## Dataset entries
........

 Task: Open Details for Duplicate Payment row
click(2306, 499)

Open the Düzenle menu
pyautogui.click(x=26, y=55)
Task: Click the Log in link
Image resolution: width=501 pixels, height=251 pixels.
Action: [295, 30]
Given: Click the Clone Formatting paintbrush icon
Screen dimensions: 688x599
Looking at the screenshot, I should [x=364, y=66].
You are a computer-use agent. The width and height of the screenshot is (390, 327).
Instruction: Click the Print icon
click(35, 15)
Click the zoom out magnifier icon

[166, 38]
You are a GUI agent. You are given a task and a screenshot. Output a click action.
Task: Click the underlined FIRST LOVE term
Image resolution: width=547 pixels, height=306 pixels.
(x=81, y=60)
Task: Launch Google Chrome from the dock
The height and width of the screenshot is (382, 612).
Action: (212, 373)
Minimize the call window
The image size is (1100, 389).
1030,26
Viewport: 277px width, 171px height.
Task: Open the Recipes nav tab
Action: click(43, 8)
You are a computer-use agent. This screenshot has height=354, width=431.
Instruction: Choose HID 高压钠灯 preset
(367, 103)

........

## THE PROBLEM
Copy out the lines above with "agent" in them.

## RESPONSE
You are a computer-use agent. The width and height of the screenshot is (390, 327).
You are a GUI agent. You are given a task and a screenshot. Output a click action.
You are a computer-use agent. This screenshot has height=354, width=431.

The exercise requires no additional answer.